Wall Street is pressuring key healthcare firms to hike prices over the coronavirus crisis. Audio here of bankers asking drug companies, firms supplying N95 masks & ventilators, to figure out how to profit from the Covid-19 emergency. https://t.co/uRAryECd1K
— Lee Fang (@lhfang) March 19, 2020
Robert Weissman, president of public interest watchdog Public Citizen, told The Intercept that “notwithstanding the pressure they may feel from the markets, corporate CEOs have large amounts of discretion and in this case, they should be very mindful of price gouging, they’re going to be facing a lot more than reputational hits.”
“There will be a backlash that will both prevent their profiteering, but also may push to more structural limitations on their monopolies and authority moving forward,” added Weissman. He pointed to remdesivir when discussing how the government could work to prevent price gouging, explaining that “the Gilead product is patent-protected and monopoly-protected, but the government has a big claim over that product because of the investment it’s made.”
“Even for products that have no connection to government funding, the government has the ability to force licensing for generic competition for its own acquisition and purchases.”
—Robert Weissman, Public Citizen
“The government has special authority to have generic competition for products it helped fund and prevent nonexclusive licensing for products it helped fund,” Weissman said. “Even for products that have no connection to government funding, the government has the ability to force licensing for generic competition for its own acquisition and purchases.”
However, if the initial COVID-19 legislation Congress passed in early March is any indication, more public pressure is needed to push federal lawmakers to take action.
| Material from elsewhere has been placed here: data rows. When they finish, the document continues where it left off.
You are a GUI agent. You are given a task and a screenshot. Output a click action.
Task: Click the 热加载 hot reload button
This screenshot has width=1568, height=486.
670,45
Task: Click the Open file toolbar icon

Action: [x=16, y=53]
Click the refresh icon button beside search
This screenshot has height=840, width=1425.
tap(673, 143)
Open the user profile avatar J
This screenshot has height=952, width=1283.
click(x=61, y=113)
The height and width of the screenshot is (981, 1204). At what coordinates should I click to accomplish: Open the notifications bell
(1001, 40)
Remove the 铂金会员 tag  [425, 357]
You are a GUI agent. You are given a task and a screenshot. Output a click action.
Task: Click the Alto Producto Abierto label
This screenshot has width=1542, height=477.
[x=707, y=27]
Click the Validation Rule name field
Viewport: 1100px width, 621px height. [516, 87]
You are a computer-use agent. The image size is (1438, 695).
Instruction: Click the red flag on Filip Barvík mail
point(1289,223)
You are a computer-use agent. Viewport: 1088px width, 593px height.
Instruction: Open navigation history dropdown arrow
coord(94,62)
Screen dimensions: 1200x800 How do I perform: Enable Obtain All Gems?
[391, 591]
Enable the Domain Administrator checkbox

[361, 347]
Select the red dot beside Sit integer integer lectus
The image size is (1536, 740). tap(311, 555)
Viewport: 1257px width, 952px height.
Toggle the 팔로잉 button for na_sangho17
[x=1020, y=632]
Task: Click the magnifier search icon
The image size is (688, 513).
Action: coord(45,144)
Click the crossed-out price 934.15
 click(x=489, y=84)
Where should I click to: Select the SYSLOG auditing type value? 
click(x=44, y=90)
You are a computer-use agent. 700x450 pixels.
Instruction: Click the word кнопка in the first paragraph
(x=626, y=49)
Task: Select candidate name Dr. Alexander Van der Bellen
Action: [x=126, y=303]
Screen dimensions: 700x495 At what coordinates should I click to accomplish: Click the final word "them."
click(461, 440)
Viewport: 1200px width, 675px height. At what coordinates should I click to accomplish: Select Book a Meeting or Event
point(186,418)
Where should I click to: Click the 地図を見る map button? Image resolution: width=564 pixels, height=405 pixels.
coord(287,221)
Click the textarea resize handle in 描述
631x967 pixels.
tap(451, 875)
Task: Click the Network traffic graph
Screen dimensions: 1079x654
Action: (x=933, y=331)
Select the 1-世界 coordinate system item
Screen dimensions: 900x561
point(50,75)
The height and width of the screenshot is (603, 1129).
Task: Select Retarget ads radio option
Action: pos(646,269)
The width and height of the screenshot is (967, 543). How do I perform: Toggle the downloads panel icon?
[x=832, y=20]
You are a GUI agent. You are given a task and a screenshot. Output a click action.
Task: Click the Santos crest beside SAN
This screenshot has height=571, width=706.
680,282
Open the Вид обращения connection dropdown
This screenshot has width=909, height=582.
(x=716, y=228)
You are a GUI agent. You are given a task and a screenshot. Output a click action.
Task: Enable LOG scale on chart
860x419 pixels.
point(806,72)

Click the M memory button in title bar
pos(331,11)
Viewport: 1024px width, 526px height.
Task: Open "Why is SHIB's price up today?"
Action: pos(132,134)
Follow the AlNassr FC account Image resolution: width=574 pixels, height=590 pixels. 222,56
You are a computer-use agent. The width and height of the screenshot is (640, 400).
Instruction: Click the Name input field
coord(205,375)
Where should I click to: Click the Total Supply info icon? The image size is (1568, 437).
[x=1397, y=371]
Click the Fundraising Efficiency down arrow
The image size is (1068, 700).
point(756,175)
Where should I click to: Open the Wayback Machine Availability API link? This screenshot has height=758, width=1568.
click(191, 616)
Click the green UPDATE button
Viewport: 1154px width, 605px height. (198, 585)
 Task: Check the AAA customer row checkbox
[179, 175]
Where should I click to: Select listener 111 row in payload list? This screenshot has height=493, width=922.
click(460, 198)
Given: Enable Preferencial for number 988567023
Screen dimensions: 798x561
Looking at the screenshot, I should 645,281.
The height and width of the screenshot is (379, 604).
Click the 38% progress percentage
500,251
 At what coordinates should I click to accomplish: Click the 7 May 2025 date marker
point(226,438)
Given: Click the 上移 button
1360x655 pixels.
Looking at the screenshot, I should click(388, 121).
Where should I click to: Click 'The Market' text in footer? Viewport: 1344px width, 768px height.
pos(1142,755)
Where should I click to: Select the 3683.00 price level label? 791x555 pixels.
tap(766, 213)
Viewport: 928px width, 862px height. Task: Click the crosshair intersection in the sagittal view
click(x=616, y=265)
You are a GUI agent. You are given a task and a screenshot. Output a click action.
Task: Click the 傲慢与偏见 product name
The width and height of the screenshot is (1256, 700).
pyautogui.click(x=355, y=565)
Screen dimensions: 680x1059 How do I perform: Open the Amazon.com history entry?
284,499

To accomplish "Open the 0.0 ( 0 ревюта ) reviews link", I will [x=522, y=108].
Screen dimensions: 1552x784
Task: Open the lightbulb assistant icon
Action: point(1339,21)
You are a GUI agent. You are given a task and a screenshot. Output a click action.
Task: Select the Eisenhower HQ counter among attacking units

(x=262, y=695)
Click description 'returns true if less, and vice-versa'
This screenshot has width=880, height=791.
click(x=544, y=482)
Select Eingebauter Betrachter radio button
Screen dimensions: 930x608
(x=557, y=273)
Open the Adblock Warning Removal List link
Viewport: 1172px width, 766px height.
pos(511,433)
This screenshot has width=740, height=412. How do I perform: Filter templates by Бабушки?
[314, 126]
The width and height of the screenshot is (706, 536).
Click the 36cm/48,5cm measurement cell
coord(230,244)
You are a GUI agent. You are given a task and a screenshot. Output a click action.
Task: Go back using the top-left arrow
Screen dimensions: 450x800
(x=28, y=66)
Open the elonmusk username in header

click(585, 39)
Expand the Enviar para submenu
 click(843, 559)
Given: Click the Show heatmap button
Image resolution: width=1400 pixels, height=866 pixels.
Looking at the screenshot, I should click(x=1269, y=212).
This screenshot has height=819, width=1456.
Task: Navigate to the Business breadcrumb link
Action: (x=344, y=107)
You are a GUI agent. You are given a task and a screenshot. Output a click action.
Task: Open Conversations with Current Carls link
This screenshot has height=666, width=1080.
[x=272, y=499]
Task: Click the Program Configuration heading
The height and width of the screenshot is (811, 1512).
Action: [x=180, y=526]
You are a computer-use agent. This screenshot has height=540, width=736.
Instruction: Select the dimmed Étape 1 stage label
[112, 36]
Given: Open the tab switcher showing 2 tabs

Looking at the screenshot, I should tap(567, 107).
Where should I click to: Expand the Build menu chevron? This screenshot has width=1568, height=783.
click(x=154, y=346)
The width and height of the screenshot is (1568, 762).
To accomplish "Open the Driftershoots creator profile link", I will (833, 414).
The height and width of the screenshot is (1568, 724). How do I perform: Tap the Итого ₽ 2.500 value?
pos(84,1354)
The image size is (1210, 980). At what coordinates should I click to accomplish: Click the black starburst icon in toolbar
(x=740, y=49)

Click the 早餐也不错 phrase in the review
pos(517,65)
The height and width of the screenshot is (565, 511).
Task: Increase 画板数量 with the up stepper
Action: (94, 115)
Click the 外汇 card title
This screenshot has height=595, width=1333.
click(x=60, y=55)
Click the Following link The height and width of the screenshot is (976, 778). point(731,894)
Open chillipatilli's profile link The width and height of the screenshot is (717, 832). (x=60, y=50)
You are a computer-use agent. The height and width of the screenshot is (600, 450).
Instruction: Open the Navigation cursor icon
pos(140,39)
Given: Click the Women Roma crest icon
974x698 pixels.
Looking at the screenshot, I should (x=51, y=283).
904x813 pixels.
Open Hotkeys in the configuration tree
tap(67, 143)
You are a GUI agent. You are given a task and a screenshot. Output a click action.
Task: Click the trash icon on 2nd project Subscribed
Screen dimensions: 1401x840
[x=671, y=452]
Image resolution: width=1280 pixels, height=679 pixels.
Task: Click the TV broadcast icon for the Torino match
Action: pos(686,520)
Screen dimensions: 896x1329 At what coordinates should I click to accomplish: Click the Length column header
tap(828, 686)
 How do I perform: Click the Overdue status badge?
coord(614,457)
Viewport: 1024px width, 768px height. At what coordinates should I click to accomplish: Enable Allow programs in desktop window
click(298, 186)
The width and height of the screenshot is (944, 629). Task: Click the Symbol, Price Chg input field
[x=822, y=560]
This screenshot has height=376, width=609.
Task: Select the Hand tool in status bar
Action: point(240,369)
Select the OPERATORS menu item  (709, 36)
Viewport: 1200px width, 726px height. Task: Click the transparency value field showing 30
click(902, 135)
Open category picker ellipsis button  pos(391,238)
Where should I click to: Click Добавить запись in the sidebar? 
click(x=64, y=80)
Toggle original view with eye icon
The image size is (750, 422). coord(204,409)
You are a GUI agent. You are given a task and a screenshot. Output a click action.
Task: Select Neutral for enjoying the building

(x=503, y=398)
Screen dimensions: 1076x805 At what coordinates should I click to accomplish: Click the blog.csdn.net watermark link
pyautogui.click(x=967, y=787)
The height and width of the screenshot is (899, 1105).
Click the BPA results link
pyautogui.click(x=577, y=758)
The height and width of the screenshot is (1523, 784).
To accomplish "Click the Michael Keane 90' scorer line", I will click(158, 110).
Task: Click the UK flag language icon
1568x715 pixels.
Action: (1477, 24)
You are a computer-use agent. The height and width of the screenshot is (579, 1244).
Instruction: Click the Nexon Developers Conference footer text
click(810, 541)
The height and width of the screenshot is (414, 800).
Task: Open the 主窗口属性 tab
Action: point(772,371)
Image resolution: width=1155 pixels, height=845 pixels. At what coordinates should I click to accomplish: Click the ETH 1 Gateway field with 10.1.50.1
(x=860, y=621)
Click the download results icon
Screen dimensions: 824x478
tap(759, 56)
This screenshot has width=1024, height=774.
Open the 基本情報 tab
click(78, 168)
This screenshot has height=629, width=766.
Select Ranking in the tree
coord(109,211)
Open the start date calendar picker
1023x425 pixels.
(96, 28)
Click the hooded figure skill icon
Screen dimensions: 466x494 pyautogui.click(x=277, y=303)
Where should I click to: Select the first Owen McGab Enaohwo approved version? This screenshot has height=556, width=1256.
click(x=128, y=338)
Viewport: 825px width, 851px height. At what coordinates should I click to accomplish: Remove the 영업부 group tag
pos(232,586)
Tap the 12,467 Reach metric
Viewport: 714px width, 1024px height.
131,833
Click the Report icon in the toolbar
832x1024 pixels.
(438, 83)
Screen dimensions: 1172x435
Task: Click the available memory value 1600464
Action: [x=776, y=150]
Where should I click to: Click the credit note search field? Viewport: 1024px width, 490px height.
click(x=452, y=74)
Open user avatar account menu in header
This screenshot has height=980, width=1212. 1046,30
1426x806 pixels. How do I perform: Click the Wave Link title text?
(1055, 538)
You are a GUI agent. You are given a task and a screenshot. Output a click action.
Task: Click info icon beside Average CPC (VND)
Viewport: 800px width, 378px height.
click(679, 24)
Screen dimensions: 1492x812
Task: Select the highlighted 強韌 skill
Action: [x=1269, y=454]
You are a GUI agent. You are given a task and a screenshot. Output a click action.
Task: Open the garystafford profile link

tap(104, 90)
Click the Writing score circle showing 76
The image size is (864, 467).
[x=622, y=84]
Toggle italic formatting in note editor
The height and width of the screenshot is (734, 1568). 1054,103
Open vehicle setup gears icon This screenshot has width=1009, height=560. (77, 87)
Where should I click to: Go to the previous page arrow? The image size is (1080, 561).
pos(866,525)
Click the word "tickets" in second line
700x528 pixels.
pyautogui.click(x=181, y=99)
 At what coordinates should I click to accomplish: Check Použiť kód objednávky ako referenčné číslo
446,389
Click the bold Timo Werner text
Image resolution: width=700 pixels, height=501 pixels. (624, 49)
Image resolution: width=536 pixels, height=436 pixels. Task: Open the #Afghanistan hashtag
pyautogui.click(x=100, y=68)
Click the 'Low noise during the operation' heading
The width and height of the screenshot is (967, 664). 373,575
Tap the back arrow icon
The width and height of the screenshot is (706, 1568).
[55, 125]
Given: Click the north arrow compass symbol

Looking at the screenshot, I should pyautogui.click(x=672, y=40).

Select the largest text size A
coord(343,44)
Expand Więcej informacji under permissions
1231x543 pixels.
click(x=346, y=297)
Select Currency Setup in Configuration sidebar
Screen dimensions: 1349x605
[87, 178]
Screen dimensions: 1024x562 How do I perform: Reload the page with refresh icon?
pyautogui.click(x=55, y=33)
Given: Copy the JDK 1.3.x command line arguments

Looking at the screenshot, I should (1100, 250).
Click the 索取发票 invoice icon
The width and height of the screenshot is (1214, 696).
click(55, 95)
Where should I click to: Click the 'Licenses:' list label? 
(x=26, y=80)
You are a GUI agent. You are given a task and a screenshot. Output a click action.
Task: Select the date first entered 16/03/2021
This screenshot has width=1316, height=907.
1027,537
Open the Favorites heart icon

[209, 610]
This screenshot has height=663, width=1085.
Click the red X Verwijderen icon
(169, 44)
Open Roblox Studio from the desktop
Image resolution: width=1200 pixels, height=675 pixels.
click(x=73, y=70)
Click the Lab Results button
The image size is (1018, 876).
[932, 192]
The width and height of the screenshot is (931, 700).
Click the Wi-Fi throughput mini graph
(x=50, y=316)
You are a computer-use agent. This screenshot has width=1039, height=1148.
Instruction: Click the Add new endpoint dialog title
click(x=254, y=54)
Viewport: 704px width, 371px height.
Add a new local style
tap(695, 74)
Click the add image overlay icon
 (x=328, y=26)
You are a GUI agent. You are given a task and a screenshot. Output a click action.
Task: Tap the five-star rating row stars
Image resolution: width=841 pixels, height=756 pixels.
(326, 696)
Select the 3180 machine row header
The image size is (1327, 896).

As Politico reported, “Industry lobbyists successfully blocked attempts… to include language in the $8.3 billion emergency coronavirus spending bill that would have threatened intellectual property rights for any vaccines and treatments the government decides are priced unfairly.”
Lawmakers from both major parties have unsuccessfully tried to advance legislation in recent months that would crack down on rising drug costs. Rep. Jan Schakowsky (D-Ill.), who has fought to ensure that coronavirus treatments developed with federal funding are affordable and accessible, told Politico that “the idea that drug companies should have free reign to set prices during an international pandemic is immoral and dangerous.”
As for medical equipment that is in short supply, Trump on Wednesday invoked the Defense Production Act, a Korean War-era law that empowers the federal government to instruct private industry to produce essentials in a time of crisis. Although Trump initially said he would only use that power for “a worst case scenario in the future,” the Associated Press reported Friday that he caved to pressure and moved to use the law to mandate the production of much needed medical supplies.